Tuesday, 23 October 2007

Arbitrage and the Shanghai and Shenzhen bourses

The Chinese stock market is rarely out of the news as it continues its relentless climb into unknown territory. The higher it gets the further it will eventually fall. Japan in the later 1980s or the Nasdaq in late 2000 early 2001 appears to be the closest.

So where does the Hong Kong bourse fit in? It has not experienced anything like the same bubble creation (altough there are signs of one forming). Both bourses are in China so why not merge them?

The FT tackle this issue and conclude that it is mighty complicated. Of course it is all to do with capital flow restrictions and the lack of other investment opportunities for the Chinese to invest in.

It is ludicrous that company shares on the two bourses can have valuation gaps of up to 50%. This throws economics out of the window but it is all artifical and only serves to illustrate how out of kilter Chinese A stock prices have become.

What is interesting is that in China if a share price is going up it appears in RED. In the West red means a share price has fallen. Of course with a little thought one should not be in the least suprised.
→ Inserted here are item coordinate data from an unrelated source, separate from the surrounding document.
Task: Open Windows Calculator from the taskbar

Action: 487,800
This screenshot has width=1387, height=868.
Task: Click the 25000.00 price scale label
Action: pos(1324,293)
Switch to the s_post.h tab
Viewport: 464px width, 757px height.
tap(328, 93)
Integration of Chinese bourses complicated

When it comes to knitting together Hong Kong and China’s financial systems – the promise of which briefly propelled the territory’s benchmark Hang Seng Index past 30,000 points last week – this red light-green light discrepancy is the least of the two markets’ challenges.

Where ardent integrationists talk of possible “arbitrage mechanisms” that could help reduce a stubborn cross-border valuation gap, sceptics smell a red herring and argue that China’s strict capital controls make true cross-border arbitrage as likely as alchemy. Forty-nine Chinese companies have listed both mainland-traded A-shares and Hong Kong H - shares. PetroChina’s upcoming $9bn A-share offering in Shanghai will add another name to the ranks of China’s dual-listed companies. Ever since China’s stock market began its record run in the summer of 2005, sending Shanghai’s benchmark index up sixfold, dual-listed companies’ A-shares have consistently out-paced their H-shares.
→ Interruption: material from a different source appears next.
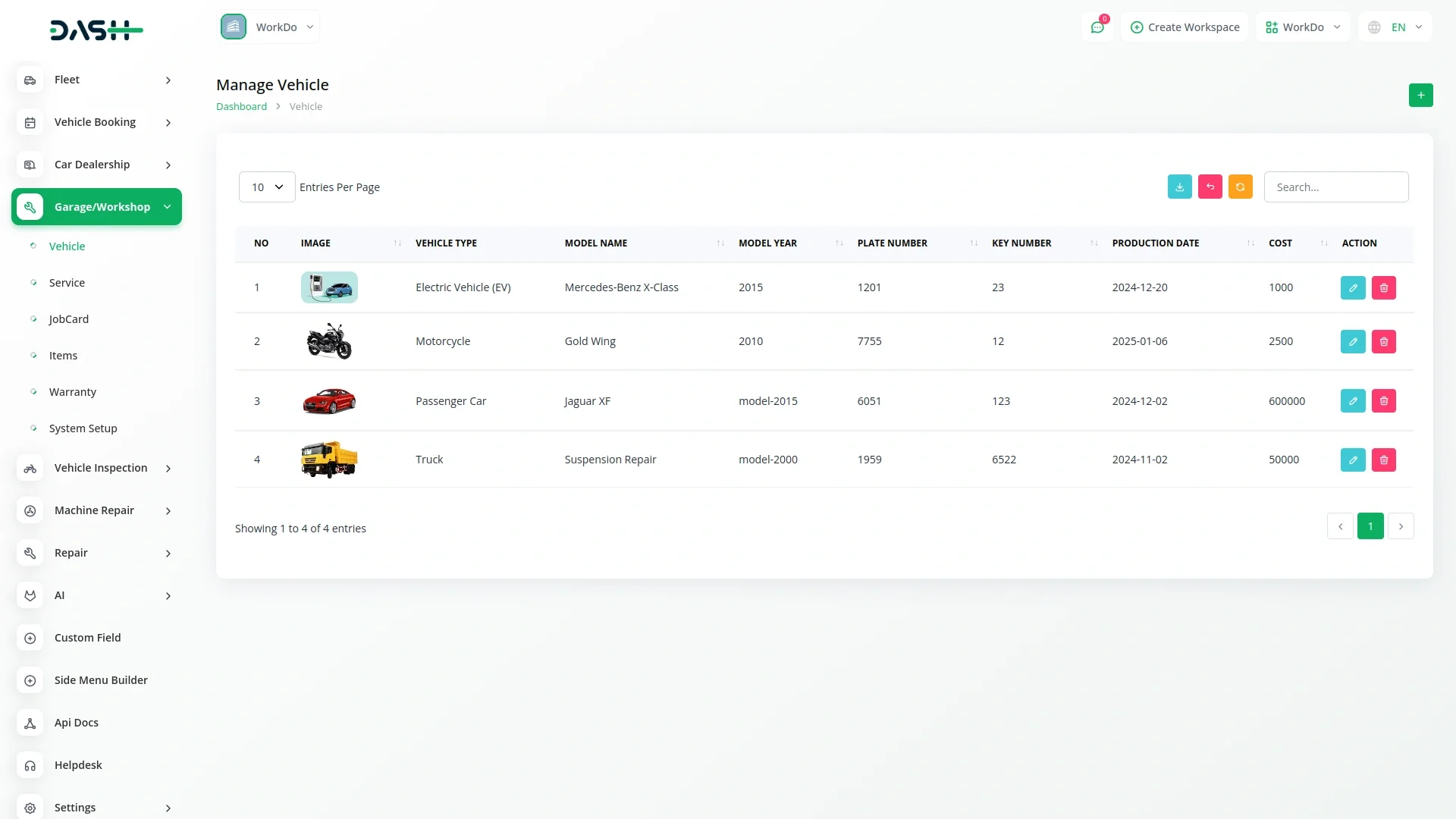The height and width of the screenshot is (819, 1456).
Task: Click the pink import arrow icon
Action: [1210, 187]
The recent rally in Hong Kong has narrowed the gap. Jing Ulrich, chairman of JPMorgan’s China equities business, says that the average A-share premium has shrunk to 55 per cent on a weighted-average basis, and predicts it will narrow to 35 per cent by the end of 2008. Even so, share price discrepancies can still be substantial. Sinopec Shanghai Petrochemical and Sinopec Yizheng Chemical Fibre’s A-shares are trading at more than three times the value of their H-shares.

Last week, rumours that Chinese authorities were contemplating a share swap mechanism boosted Hong Kong shares and depressed Chinese ones. This reflected investor expectations that if real arbitrage were possible, H-shares would rise and A-shares fall until they reached equilibrium. How such arbitrage could be achieved so long as China enforces strict capital controls – making it impossible for mainland investors to buy shares freely in Hong Kong and vice versa – remains in dispute.

Joseph Yam, chief executive of the Hong Kong Monetary Authority, enlivened the debate in February, when he wrote about the creation of a channel between the two markets, possibly based on “certificates of ownership of shares listed on the Shanghai, Shenzhen and Hong Kong stock exchanges . . . traded in both markets with an arbitrage mechanism to equalise prices.

“I am sure there are many fine financial architects capable of designing a channel to link the two financial systems,” he said. “Admittedly, there are many policy issues to deal with. But now is the time to do it.”

In the ensuing nine months,Hong Kong government officials have echoed Mr Yam’s refrain with urgency, pointing to the A- share/H-share valuation gap as if it were a freak of nature that must be set right.

Their calls culminated with the government’s surprise purchase of a controlling 5.8 per cent stake in Hong Kong Exchanges and Clearing last month, in a move that the territory’s financial secretary said “underlines the government’s support for HKEx and enables the government, over the longer term, to contribute as a shareholder to the promotion of HKEx’s strategic development”.

The Hong Kong government controls the stock exchange’s board through appointment powers and bars any one party from taking more than a 5 per cent stake in HKEx without approval. For its part, the Hong Kong stock exchange has been notably cooler about the prospects for arbitrage opportunities, given China’s closed capital account. “The price gaps between the A- and H-shares reflect the non-fungibility between the Shanghai and Hong Kong markets,” the exchange said yesterday. “HKEx will consider any feasible plans it receives for an arbitrage mechanism.”


“A-share valuations are likely to moderate over time as earnings rise and new share supply is increased, while the QDII and through-train programmes will support a continued re-rating in H-share prices,” Ms Ulrich says. “As outbound capital channels continue to widen, the A-share premium is likely to narrow substantially, even before China’s capital account is fully open.”